Last week we had the 'Canadian Biker Build Off' here at the Niagara Regional Fair Grounds and a fellow from Toronto , Frank Correnti was there hand rolling cigars , I didn't make it there but a friend of mine picked up this cigar for me while Frank rolled it right in front of him , my friend told me that he uses 20 year old Cuban tobacco for these , I haven't smoked it yet as I am letting it have a little humi time but has anyone from the GTA / Niagara area had any experience with these cigars ?
I'll post back when I finally smoke it and even though it says Corona it's more the size of a Churchill :ss


----------



## casadooley (Jul 11, 2006)

That cigar looks Awsome! Can't wait to read a review on it. Congrats!


----------



## karmaz00 (Dec 5, 2007)

wow very nice


----------



## Habanolover (Feb 22, 2006)

Paul, I removed the link in your post. While it is not an "online store" per se, it did have a phone# and state that they would ship.

BTW that is a beautiful looking cigar, hope it smokes well.


----------



## ZedR2 (Jul 6, 2008)

madurolover said:


> Paul, I removed the link in your post. While it is not an "online store" per se, it did have a phone# and state that they would ship.
> 
> BTW that is a beautiful looking cigar, hope it smokes well.
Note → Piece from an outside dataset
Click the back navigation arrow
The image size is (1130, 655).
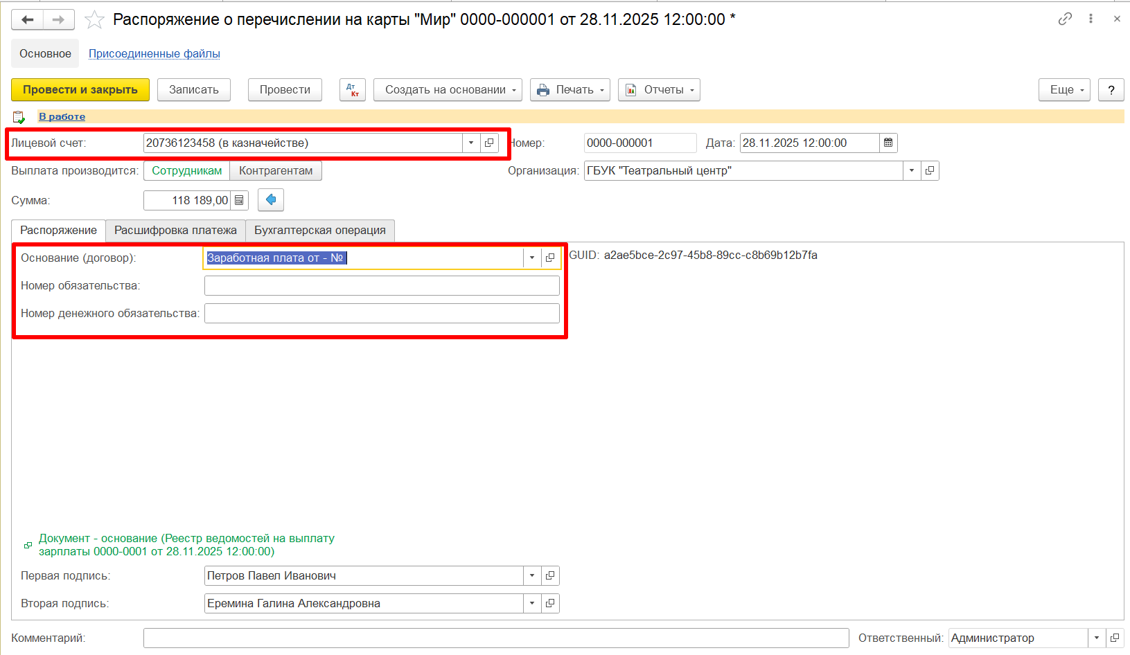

No problem , sorry for that !!


----------



## ToJo (Jun 24, 2009)

I haven't tried that size, but I've smoked other sizes of the Correnti's and I have a couple in the humi right now. Typical cc flavour and the 20yr is fairly rich. CCs aren't my favourite but from my experience I would say it compares well with other cc's. I'm sure you'll enjoy it.


----------



## Habsrule29 (May 11, 2005)

I had one in the robusto size a few years ago. A local shop here carries them. I didnt find anything special about it. It didnt have any of that cuban twang and the construction wasnt the greatest either. From that pic though, it looks like the band has changed since I had one and is a bit darker as well. I may have to give that one another go just to see if they have gotten better.


----------



## maverickdrinker (Dec 23, 2008)

thanks for the post. I've had a few frank correnti cigars and found them to be one dimensional. I don't know about the actual tobacco being 20 years old. I've been to the actual shop and the prices are in line with brand name, authentic cuban cigars. 
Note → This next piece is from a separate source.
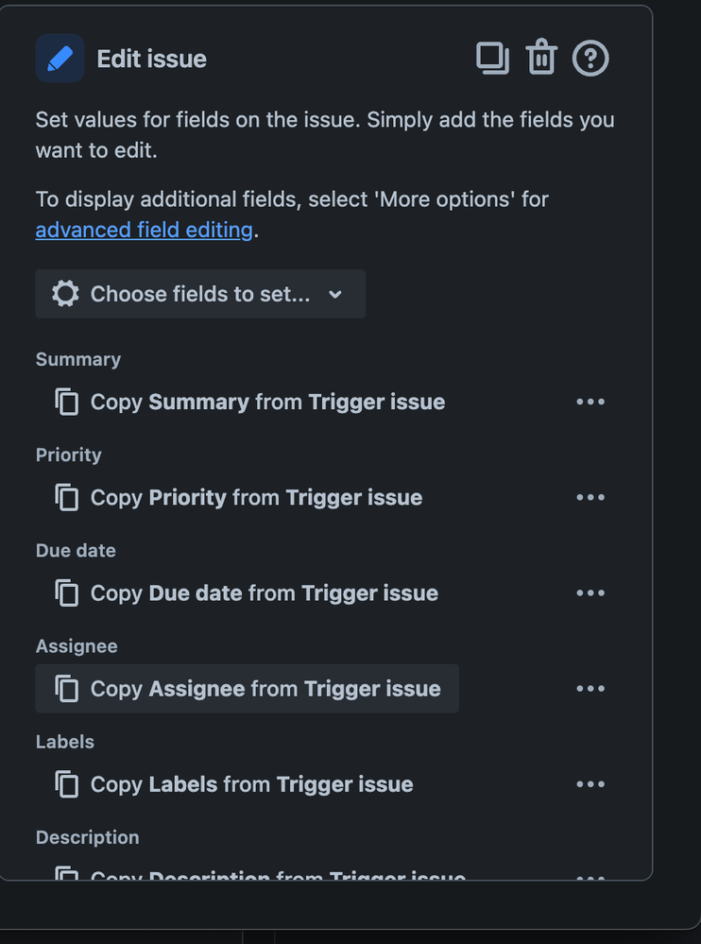Open more options for the Priority field
Screen dimensions: 701x944
coord(590,497)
Good to try however, I would spend my money on real cubans.


----------



## andrewm (Apr 29, 2008)

have had some of the smaller sizes. from what they told me when I was in there though all sizes use the same tabacco blend. Their prices arn't far off some cubans and what i've read / been told they roll using 5 year old aged cuban tabacco. I'm sure they have older stock lying around that they bust out from time to time. If you're in Toronto go by the Factory it's a cool place. It was a couple of years ago that I had one but remember them being decent. Nothing to write home about though.


----------